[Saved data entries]
= = = =

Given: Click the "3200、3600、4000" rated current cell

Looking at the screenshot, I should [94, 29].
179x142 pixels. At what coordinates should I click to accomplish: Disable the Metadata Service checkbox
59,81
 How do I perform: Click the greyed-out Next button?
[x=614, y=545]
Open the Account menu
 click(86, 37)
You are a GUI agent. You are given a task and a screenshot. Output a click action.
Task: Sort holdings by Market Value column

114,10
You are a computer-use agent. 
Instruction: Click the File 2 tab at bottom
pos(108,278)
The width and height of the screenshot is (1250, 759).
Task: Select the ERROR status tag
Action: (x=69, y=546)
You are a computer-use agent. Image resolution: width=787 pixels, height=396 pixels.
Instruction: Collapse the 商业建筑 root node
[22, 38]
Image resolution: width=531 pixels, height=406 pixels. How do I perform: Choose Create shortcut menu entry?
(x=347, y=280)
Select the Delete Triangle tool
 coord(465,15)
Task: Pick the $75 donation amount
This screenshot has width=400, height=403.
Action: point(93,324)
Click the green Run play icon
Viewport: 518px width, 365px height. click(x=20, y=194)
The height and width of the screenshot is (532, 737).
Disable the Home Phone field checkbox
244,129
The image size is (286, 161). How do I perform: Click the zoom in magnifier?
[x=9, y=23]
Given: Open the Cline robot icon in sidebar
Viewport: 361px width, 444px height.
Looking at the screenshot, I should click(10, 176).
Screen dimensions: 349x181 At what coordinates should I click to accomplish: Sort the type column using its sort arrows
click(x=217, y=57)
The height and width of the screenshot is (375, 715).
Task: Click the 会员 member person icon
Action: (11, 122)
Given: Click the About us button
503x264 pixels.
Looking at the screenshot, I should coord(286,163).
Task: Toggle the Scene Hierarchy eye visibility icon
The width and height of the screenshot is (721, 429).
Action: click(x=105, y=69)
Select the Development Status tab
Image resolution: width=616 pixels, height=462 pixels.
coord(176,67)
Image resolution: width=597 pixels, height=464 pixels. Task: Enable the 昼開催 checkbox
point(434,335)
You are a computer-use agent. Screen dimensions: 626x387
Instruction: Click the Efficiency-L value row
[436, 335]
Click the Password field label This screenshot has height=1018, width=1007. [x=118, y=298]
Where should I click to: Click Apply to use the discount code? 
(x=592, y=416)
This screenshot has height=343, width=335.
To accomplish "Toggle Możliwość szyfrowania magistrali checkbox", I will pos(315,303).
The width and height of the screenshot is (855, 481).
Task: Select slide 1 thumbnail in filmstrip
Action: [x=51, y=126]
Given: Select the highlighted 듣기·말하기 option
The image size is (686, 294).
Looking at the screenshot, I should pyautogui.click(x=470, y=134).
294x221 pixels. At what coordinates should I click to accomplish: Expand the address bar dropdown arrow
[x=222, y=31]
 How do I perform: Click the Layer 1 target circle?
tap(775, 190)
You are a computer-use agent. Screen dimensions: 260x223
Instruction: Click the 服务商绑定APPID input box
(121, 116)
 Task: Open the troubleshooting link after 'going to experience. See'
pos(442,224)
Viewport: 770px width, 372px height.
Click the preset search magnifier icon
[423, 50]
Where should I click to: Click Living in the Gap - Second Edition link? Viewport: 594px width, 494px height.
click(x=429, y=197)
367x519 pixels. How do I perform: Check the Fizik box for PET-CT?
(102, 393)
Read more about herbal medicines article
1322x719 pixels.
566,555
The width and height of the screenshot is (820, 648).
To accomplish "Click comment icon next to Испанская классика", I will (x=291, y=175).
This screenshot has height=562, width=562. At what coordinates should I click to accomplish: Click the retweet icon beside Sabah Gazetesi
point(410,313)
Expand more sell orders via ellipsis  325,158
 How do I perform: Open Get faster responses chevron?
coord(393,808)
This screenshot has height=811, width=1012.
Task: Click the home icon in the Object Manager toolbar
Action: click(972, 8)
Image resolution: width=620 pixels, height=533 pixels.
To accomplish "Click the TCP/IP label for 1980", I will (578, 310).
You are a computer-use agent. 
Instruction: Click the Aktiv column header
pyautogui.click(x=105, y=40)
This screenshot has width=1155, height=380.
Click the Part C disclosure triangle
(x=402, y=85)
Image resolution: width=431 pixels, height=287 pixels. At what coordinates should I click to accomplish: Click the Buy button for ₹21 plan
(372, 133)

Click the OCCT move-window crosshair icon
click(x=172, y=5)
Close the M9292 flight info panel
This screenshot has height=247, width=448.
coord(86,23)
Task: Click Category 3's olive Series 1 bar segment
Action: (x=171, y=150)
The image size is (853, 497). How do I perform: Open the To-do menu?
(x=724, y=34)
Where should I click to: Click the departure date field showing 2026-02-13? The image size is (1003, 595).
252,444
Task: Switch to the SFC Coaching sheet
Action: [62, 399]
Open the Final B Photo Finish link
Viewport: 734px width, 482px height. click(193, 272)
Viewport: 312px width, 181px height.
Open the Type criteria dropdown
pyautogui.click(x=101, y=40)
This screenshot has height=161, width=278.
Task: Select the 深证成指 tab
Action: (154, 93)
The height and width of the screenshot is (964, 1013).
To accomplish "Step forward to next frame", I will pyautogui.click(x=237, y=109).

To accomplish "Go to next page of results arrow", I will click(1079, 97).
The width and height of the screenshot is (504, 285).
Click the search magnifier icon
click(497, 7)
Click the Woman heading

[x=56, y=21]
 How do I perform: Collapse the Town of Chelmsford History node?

= = = =

◆ The task ◆
Copy the entries exactly, leaving no line out.

◆ Solution ◆
Given: Click the "3200、3600、4000" rated current cell

Looking at the screenshot, I should [94, 29].
179x142 pixels. At what coordinates should I click to accomplish: Disable the Metadata Service checkbox
59,81
 How do I perform: Click the greyed-out Next button?
[x=614, y=545]
Open the Account menu
 click(86, 37)
You are a GUI agent. You are given a task and a screenshot. Output a click action.
Task: Sort holdings by Market Value column

114,10
You are a computer-use agent. 
Instruction: Click the File 2 tab at bottom
pos(108,278)
The width and height of the screenshot is (1250, 759).
Task: Select the ERROR status tag
Action: (x=69, y=546)
You are a computer-use agent. Image resolution: width=787 pixels, height=396 pixels.
Instruction: Collapse the 商业建筑 root node
[22, 38]
Image resolution: width=531 pixels, height=406 pixels. How do I perform: Choose Create shortcut menu entry?
(x=347, y=280)
Select the Delete Triangle tool
 coord(465,15)
Task: Pick the $75 donation amount
This screenshot has width=400, height=403.
Action: point(93,324)
Click the green Run play icon
Viewport: 518px width, 365px height. click(x=20, y=194)
The height and width of the screenshot is (532, 737).
Disable the Home Phone field checkbox
244,129
The image size is (286, 161). How do I perform: Click the zoom in magnifier?
[x=9, y=23]
Given: Open the Cline robot icon in sidebar
Viewport: 361px width, 444px height.
Looking at the screenshot, I should click(10, 176).
Screen dimensions: 349x181 At what coordinates should I click to accomplish: Sort the type column using its sort arrows
click(x=217, y=57)
The height and width of the screenshot is (375, 715).
Task: Click the 会员 member person icon
Action: (11, 122)
Given: Click the About us button
503x264 pixels.
Looking at the screenshot, I should coord(286,163).
Task: Toggle the Scene Hierarchy eye visibility icon
The width and height of the screenshot is (721, 429).
Action: click(x=105, y=69)
Select the Development Status tab
Image resolution: width=616 pixels, height=462 pixels.
coord(176,67)
Image resolution: width=597 pixels, height=464 pixels. Task: Enable the 昼開催 checkbox
point(434,335)
You are a computer-use agent. Screen dimensions: 626x387
Instruction: Click the Efficiency-L value row
[436, 335]
Click the Password field label This screenshot has height=1018, width=1007. [x=118, y=298]
Where should I click to: Click Apply to use the discount code? 
(x=592, y=416)
This screenshot has height=343, width=335.
To accomplish "Toggle Możliwość szyfrowania magistrali checkbox", I will pos(315,303).
The width and height of the screenshot is (855, 481).
Task: Select slide 1 thumbnail in filmstrip
Action: [x=51, y=126]
Given: Select the highlighted 듣기·말하기 option
The image size is (686, 294).
Looking at the screenshot, I should pyautogui.click(x=470, y=134).
294x221 pixels. At what coordinates should I click to accomplish: Expand the address bar dropdown arrow
[x=222, y=31]
 How do I perform: Click the Layer 1 target circle?
tap(775, 190)
You are a computer-use agent. Screen dimensions: 260x223
Instruction: Click the 服务商绑定APPID input box
(121, 116)
 Task: Open the troubleshooting link after 'going to experience. See'
pos(442,224)
Viewport: 770px width, 372px height.
Click the preset search magnifier icon
[423, 50]
Where should I click to: Click Living in the Gap - Second Edition link? Viewport: 594px width, 494px height.
click(x=429, y=197)
367x519 pixels. How do I perform: Check the Fizik box for PET-CT?
(102, 393)
Read more about herbal medicines article
1322x719 pixels.
566,555
The width and height of the screenshot is (820, 648).
To accomplish "Click comment icon next to Испанская классика", I will (x=291, y=175).
This screenshot has height=562, width=562. At what coordinates should I click to accomplish: Click the retweet icon beside Sabah Gazetesi
point(410,313)
Expand more sell orders via ellipsis  325,158
 How do I perform: Open Get faster responses chevron?
coord(393,808)
This screenshot has height=811, width=1012.
Task: Click the home icon in the Object Manager toolbar
Action: click(972, 8)
Image resolution: width=620 pixels, height=533 pixels.
To accomplish "Click the TCP/IP label for 1980", I will (578, 310).
You are a computer-use agent. 
Instruction: Click the Aktiv column header
pyautogui.click(x=105, y=40)
This screenshot has width=1155, height=380.
Click the Part C disclosure triangle
(x=402, y=85)
Image resolution: width=431 pixels, height=287 pixels. At what coordinates should I click to accomplish: Click the Buy button for ₹21 plan
(372, 133)

Click the OCCT move-window crosshair icon
click(x=172, y=5)
Close the M9292 flight info panel
This screenshot has height=247, width=448.
coord(86,23)
Task: Click Category 3's olive Series 1 bar segment
Action: (x=171, y=150)
The image size is (853, 497). How do I perform: Open the To-do menu?
(x=724, y=34)
Where should I click to: Click the departure date field showing 2026-02-13? The image size is (1003, 595).
252,444
Task: Switch to the SFC Coaching sheet
Action: [62, 399]
Open the Final B Photo Finish link
Viewport: 734px width, 482px height. click(193, 272)
Viewport: 312px width, 181px height.
Open the Type criteria dropdown
pyautogui.click(x=101, y=40)
This screenshot has height=161, width=278.
Task: Select the 深证成指 tab
Action: (154, 93)
The height and width of the screenshot is (964, 1013).
To accomplish "Step forward to next frame", I will pyautogui.click(x=237, y=109).

To accomplish "Go to next page of results arrow", I will click(1079, 97).
The width and height of the screenshot is (504, 285).
Click the search magnifier icon
click(497, 7)
Click the Woman heading

[x=56, y=21]
 How do I perform: Collapse the Town of Chelmsford History node?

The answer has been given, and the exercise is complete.